Figure 1. A time-lapse photograph illustrating a variety of trajectories produced using our 2-axis motorized gimbals and projected onto the inside of the Dome.

Orienting to objects in our environment is a ubiquitous behavior that enables us to extract high quality visual information about our world, helps us navigate through complex environments and contributes to our daily interactions. Understanding the neural mechanisms that form the basis for this common activity requires development of ways in which to separate individual movement components in order to correlate neural activity with some but not other features, and also a recognition that naturally occurring movements are made within a broader context.

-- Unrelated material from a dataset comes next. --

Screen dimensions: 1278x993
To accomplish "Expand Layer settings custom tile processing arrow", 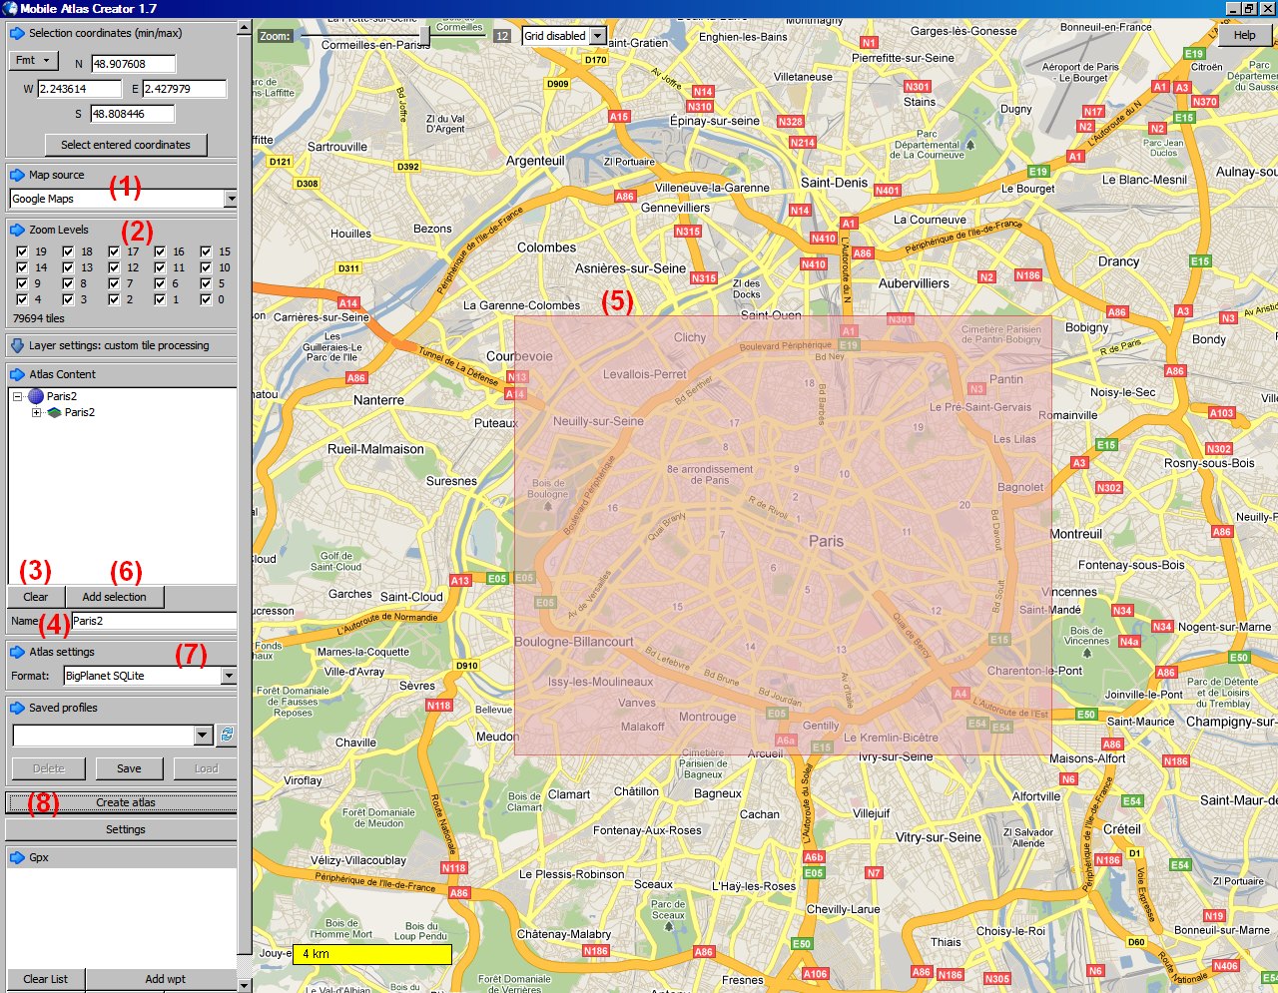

Figure 2. A schematic drawing of the 2.5 m diameter dome placed inside the 2m cube housing 3 pairs of Helmoltz field coils for eye and head movement measurements.

My lab has developed techniques that permit dissociation of eye and head movements during visual orienting to static visual targets. And now we are adding the capacity to present moving targets with variable trajectories (Fig.1) and project these onto the inside surface of a 2.5m dome (Fig. 2). We are using these systems to enhance our ongoing investigations into of the neural control of head unrestrained pursuit movements, combinations of pursuit and gaze shift tasks and the capacity to allow orienting of a visual target using a manually controlled joystick.